[SINGAPORE] Singapore's export-driven economy is seeing a more optimistic outlook as the world's two largest economies de-escalate their tariff dispute, which had threatened to disrupt global trade and possibly trigger a worldwide recession, analysts said.
On May 12, the US and China agreed to suspend their respective tariffs for 90 days, replacing them with significantly lower rates while they continue negotiations for a broader, long-term trade agreement.
This temporary pause follows months of escalating tensions that had strained global supply chains, especially in the technology and manufacturing sectors, where both nations are deeply intertwined.

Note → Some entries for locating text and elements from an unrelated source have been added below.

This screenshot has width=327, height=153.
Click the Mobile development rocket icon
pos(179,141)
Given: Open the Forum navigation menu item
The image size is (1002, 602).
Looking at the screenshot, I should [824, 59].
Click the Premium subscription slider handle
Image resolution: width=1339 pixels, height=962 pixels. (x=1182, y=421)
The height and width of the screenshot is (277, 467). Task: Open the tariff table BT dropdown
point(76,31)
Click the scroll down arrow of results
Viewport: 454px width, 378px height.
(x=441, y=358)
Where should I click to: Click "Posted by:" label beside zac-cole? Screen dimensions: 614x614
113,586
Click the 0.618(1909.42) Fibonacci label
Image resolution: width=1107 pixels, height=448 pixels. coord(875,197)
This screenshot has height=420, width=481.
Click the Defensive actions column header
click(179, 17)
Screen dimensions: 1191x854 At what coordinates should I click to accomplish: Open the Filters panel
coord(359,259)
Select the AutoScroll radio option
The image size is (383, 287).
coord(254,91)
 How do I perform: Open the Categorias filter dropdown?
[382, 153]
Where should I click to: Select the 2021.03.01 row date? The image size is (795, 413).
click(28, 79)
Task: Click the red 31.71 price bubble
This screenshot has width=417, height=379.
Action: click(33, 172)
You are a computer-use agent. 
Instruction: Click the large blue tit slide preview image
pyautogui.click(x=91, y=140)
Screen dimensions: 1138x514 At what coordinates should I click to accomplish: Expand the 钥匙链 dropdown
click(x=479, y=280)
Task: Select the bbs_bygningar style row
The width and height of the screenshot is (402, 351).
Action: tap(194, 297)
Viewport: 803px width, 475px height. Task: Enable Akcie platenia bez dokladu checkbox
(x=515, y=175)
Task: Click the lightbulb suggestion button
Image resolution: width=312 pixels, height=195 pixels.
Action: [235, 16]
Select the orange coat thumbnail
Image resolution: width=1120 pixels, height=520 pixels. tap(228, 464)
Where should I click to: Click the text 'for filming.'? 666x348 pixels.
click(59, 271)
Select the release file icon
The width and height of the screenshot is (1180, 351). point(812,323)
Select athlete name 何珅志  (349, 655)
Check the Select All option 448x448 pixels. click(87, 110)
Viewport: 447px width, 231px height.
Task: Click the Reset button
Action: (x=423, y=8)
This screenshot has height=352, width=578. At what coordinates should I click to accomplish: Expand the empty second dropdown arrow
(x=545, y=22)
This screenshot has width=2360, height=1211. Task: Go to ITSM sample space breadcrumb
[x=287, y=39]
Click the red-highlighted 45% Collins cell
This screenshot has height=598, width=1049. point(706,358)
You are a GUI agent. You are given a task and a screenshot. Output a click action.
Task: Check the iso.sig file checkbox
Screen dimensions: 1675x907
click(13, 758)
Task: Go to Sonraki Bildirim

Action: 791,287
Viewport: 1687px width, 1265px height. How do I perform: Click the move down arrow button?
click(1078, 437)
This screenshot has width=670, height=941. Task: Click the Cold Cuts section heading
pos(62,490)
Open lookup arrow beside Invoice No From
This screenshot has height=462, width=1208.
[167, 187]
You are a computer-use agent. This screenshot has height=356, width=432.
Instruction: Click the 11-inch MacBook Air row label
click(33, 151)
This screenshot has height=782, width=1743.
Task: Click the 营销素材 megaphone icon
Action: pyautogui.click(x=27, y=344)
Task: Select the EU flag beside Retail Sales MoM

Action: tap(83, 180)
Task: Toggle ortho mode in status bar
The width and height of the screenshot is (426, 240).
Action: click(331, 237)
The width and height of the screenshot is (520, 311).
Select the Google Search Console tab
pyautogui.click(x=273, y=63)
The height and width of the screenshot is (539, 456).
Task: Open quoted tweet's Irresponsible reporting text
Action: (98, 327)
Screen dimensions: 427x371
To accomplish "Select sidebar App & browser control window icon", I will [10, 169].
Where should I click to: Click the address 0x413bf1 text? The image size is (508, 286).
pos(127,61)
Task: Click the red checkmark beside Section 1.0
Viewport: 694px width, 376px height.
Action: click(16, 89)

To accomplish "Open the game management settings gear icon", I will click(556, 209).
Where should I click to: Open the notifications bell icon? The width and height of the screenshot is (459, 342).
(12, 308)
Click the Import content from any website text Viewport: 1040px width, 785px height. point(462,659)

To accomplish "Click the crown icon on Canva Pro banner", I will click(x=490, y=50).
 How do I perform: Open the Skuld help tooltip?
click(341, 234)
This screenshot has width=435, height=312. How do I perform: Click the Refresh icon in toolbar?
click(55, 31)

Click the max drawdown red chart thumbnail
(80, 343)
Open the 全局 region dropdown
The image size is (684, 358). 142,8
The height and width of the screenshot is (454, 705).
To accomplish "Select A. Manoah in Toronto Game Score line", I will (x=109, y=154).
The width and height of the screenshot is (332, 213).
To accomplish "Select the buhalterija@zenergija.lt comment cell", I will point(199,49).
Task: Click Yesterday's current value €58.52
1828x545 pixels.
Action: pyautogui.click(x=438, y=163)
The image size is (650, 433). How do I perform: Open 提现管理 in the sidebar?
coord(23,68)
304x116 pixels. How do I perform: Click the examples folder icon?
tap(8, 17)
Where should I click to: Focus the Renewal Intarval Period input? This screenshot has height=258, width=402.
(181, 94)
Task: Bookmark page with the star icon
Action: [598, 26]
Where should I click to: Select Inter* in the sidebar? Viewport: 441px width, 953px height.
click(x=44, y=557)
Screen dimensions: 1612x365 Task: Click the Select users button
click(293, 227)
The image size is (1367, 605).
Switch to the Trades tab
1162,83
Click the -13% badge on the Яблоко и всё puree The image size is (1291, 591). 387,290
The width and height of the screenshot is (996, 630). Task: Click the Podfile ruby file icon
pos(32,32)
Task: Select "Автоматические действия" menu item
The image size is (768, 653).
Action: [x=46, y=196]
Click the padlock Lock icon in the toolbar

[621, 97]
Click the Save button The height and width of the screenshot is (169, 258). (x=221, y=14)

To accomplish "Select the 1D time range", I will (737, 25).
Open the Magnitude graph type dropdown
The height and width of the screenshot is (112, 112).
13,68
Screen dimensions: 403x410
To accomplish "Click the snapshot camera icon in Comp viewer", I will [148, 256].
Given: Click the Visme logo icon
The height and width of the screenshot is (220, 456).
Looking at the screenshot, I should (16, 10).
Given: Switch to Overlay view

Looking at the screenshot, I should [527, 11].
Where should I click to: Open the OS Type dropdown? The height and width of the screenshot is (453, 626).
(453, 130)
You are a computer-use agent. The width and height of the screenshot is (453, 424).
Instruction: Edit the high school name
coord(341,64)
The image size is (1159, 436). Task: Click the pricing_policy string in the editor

Singapore, as a major trade and logistics hub, had been caught in the middle, with its non-oil domestic exports experiencing a significant slowdown in recent quarters due to reduced demand from China and other regional partners.
Under the temporary deal, tariffs on US exports to China will be reduced from 125 percent to 10 percent, while tariffs on Chinese exports to the US will drop from 145 percent to 30 percent.
However, some analysts have cautioned that initial excitement surrounding the agreement may subside as the reality sets in that 90 days might not be enough to resolve the structural issues between the two countries, which have been engaged in a trade war since 2017. These unresolved issues, including intellectual property disputes and China's state subsidies for its domestic industries, could resurface, potentially leading to another round of retaliatory tariffs.
For Singapore, prolonged uncertainty could delay investment decisions in key sectors such as electronics and precision engineering, which rely heavily on stable trade flows.
Nevertheless, the temporary truce offers relief to investors who were facing a scenario where US consumers could have faced steep price increases and empty store shelves, while China could have suffered a loss of its biggest export market and a decline in manufacturing output.
"The US-China trade deal is a significant de-escalation and allows trade to resume from what was essentially a standstill," said Chua Hak Bin, regional co-head of macro research at Maybank.
Chua acknowledged that a 30 percent tariff on Chinese exports is still relatively high compared to the 10 percent faced by most other countries, including Singapore, but it is much more manageable than the previous 145 percent rate.
The truce has already sparked cautious optimism among Singaporean exporters, particularly in the biomedical and chemical sectors, which had been dealing with higher operational costs due to disrupted supply chains. Industry groups are now urging businesses to take advantage of this period to diversify their markets and reduce over-reliance on any single economy.
Adam Pickett, who heads Citibank’s global macroeconomic strategy, noted that the reduction in US tariffs on China effectively lowers the tariff rate from 25 percent to 12 percent, considering both the tariffs on final products and on imported inputs used in production.
“This is a game changer for tactical risk,” Pickett said, referring to assets such as currencies, credit, stocks, and commodities. Following the announcement, the US dollar strengthened against major currencies, ending a period of decline. The rally contributed to a slight easing of the Singapore dollar against the greenback.
However, analysts warn that currency markets could remain volatile as traders assess whether the tariff reductions will lead to a sustained economic recovery. The Monetary Authority of Singapore (MAS) is expected to maintain a neutral stance on the Singapore dollar, prioritizing stability amid fluctuating global trade conditions.